Emergente: Andrés Montero

Reportajes y Entrevistas

Emergente: Andrés Montero

Por Victoria Misito / Fotografía: Paloma Palomino

A sus ocho años ya decía que quería ser escritor. Esperaba todas las tardes a su papá para contarle historias que él mismo inventaba y, junto a sus dos hermanos, hacía una revista que vendían por mil pesos a sus tíos. En quinto básico, se presentó en un concurso de su colegio, y lo ganó. Esa experiencia lo empoderó y desde ahí, Andrés Montero no paró. Hoy, diecisiete años después, a sus 28, su nombre suena en los medios como el ganador de uno de los premios más importantes en literatura.

“Un momento clave en mi vida fue cuando saqué el primer lugar en un concurso de cuentos que hizo la universidad Andrés Bello, porque me di cuenta que sí podía dedicarme a esto”, dice. Sin embargo, pese a que su pasión eran las letras, decidió entrar a estudiar historia al año siguiente. Pero cursó dos semestres y se retiró. Andrés quería darle una oportunidad a su pluma. El 2012, cuando tenía 21 años, publicó su primer libro de cuentos llamado “La inútil perfección y otros cuentos sepiosos” (LOM) y optó por estudiar literatura. “No me gustó. Sentía que podía aprender mucho más por mi cuenta porque perdía tiempo en ramos que no me interesaban. Como quería enfocarme en lo que me gustaba, congelé y me fui a viajar por Sudamérica. Buscaba dedicarme a contar cuentos, que es mi otro oficio”, comenta.

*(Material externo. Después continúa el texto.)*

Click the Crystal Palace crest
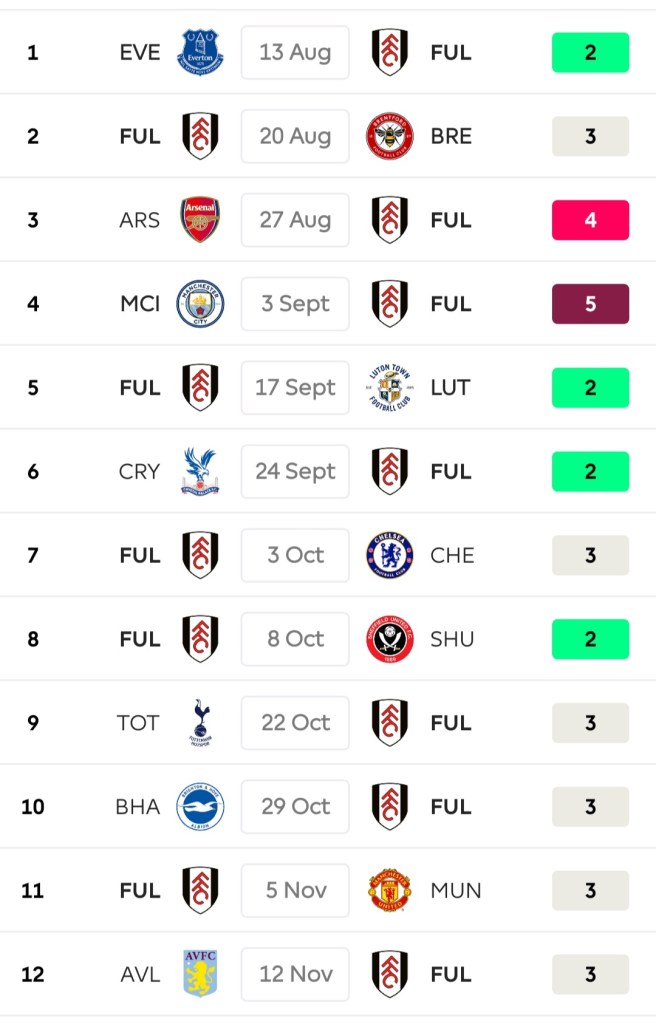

A la vuelta de su viaje, junto a Nicole, su pareja, formó la ‘Matrioska’, compañía de cuentacuentos que se dedica a narrar historias para niños, jóvenes y adultos, y con la que ha llevado funciones, charlas y talleres a diversos espacios culturales y festivales de Chile, Argentina, Perú, Uruguay, Brasil, México y Estados Unidos, entre otros países.
Paralelo a eso, Montero también se ha dedicado a la escritura. El 2016 fue un buen año para él. Publicó el libro juvenil ‘Alguien toca la puerta. Leyendas chilenas’ (Ediciones SM), -galardonado con el Premio Marta Brunet, del Consejo de la Cultura, y el Premio Municipal de Literatura en el género infantil- y ‘Tony Ninguno’ (La Pollera) que recibió en México el Premio Iberoamericano Elena Poniatowska, uno de los más importantes del rubro.

“El libro había pasado súper piola. Yo pensaba que la iba a romper porque me había ganado una beca del Consejo de la Cultura para escribirlo y además fue finalista de los Juegos Literarios Gabriela Mistral de la Municipalidad de Santiago y del premio Clarín de Novela en Argentina. Pero solo aparecieron un par de reseñas”, comenta el autor.
Sin embargo, dos semanas después de que decidiera ‘dar vuelta la página’ porque pensaba que la novela ya había tenido su momento, recibió el llamado del secretario de Cultura de México para darle la noticia de que había sido el ganador del Premio Iberoamericano Elena Poniatowska. “Cuando me dijeron, yo estaba en clases de un diplomado y pensé que era una broma, no podía creerlo. Es un reconocimiento súper importante para los escritores, y admiraba a los que se lo habían ganado antes. No podía asumir que estaba a esa altura”, recuerda.
La novela, que narra la historia de una joven trapecista que luego de sufrir una lesión decide memorizar las historias de Las mil y una noches, fue el resultado de un proceso de cinco años. “Al principio quería que se tratara de un señor que le contaba historias a las mujeres en el metro, pero que dejaba en suspenso el final. Les pasaba su número y las que lo contactaban para saberlo, eran asesinadas. No sé cómo terminó por convertirse en la novela de un circo. Ahí cambió bastante el libro. Tuve que conocer cómo funcionaba el mundo circense, leer y estudiar harto. Además, le fui pasando los borradores a mis amigos para que opinaran”, dice.

Andrés recuerda que no fue fácil encontrar una editorial. Contactó a dos grandes. Una, sin respuesta y, en la otra, le comentaron que encontraban que su historia era muy poco comercial. Hasta que, gracias a una amiga que había publicado recientemente un libro, llegó a La Pollera. “Ahí me apoyaron de inmediato y la novela creció un montón gracias a ellos”, cuenta.
Reconoce que haber sido galardonado con ese premio cambió bastante su carrera. “Fue increíble, porque se me abrieron muchas puertas. Ahora está publicado en Italia y en poco tiempo más sale en Dinamarca. Se vendieron mil libros de una. Las bibliotecas públicas compraron montones y en algunos colegios es lectura obligatoria. Pasé a ser un escritor que nadie conocía a uno que igual les suena”.